Data Manipulation Language best practices

This page describes best practices for using data manipulation language (DML) and partitioned DML for GoogleSQL-dialect databases and PostgreSQL-dialect databases.

Use a `WHERE` clause to reduce the scope of locks

You execute DML statements inside read-write transactions. When Spanner reads data, it acquires shared read locks on limited portions of the row ranges that you read. Specifically, it acquires these locks only on the columns you access. The locks can include data that does not satisfy the filter condition of the WHERE clause.

When Spanner modifies data using DML statements, it acquires exclusive locks on the specific data that you are modifying. In addition, it acquires shared locks in the same way as when you read data. If your request includes large row ranges, or an entire table, the shared locks might prevent other transactions from making progress in parallel.

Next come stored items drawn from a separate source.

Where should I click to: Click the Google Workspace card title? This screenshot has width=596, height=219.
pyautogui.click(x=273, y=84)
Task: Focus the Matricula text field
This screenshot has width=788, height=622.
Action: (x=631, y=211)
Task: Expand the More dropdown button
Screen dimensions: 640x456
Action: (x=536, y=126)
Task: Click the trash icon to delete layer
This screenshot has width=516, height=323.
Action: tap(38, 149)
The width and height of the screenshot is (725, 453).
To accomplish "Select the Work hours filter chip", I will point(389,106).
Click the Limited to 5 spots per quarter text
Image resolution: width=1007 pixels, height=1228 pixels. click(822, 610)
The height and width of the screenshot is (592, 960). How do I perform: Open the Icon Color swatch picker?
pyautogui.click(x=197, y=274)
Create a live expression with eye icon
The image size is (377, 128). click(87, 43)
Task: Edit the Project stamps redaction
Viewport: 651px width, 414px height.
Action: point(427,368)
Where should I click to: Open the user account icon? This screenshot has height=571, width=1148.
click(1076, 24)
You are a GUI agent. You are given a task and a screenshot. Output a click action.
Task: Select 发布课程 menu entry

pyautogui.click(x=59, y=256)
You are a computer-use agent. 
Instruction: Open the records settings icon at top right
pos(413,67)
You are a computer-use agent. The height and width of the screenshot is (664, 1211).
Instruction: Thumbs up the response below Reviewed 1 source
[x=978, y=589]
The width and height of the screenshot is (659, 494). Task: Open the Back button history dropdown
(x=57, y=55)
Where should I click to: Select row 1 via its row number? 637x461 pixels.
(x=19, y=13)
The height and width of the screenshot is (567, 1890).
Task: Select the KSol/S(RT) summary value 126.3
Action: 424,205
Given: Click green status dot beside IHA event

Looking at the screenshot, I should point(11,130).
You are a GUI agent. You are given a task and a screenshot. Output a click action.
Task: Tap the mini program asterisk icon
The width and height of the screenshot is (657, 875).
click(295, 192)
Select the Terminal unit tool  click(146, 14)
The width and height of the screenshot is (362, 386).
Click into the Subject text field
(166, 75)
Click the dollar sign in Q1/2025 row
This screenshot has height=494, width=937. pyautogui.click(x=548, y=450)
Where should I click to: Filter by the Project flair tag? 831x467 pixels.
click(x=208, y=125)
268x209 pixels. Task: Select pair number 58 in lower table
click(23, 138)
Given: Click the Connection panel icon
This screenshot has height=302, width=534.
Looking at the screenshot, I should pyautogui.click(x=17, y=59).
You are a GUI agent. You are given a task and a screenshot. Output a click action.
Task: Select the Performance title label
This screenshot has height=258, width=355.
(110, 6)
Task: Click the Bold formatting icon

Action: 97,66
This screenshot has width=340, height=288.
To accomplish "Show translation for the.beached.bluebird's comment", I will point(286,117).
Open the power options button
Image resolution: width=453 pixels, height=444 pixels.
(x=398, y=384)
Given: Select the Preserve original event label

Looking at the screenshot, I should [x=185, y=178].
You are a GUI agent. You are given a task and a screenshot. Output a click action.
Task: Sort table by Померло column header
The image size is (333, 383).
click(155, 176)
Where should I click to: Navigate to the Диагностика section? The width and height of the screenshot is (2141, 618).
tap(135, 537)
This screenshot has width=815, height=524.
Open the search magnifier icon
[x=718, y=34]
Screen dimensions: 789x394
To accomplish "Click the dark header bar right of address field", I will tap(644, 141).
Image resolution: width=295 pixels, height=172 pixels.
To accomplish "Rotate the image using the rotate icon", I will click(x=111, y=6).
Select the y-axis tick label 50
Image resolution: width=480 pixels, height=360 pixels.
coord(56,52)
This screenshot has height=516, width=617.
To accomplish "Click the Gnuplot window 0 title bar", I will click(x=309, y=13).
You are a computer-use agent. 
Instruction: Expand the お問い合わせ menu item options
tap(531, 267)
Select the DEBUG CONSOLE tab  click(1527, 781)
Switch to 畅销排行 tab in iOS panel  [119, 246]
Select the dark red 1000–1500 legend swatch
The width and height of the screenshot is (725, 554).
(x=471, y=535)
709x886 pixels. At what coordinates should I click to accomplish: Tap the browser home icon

To modify data as efficiently as possible, use a WHERE clause that enables Spanner to read only the necessary rows. You can achieve this goal with a filter on the primary key, or on the key of a secondary index. The WHERE clause limits the scope of the shared locks and enables Spanner to process the update more efficiently.

For example, suppose that one of the musicians in the Singers table changes their first name, and you need to update the name in your database. You could execute the following DML statement, but it forces Spanner to scan the entire table and acquires shared locks that cover the entire table. As a result, Spanner must read more data than necessary, and concurrent transactions cannot modify the data in parallel:

-- ANTI-PATTERN: SENDING AN UPDATE WITHOUT THE PRIMARY KEY COLUMN
-- IN THE WHERE CLAUSE

UPDATE Singers SET FirstName = "Marcel"
WHERE FirstName = "Marc" AND LastName = "Richards";

To make the update more efficient, include the SingerId column in the WHERE clause. The SingerId column is the only primary key column for the Singers table:

-- ANTI-PATTERN: SENDING AN UPDATE THAT MUST SCAN THE ENTIRE TABLE

UPDATE Singers SET FirstName = "Marcel"
WHERE FirstName = "Marc" AND LastName = "Richards"

If there is no index on FirstName or LastName, you need to scan the entire table to find the target singers. If you don't want to add a secondary index to make the update more efficient, then include the SingerId column in the WHERE clause.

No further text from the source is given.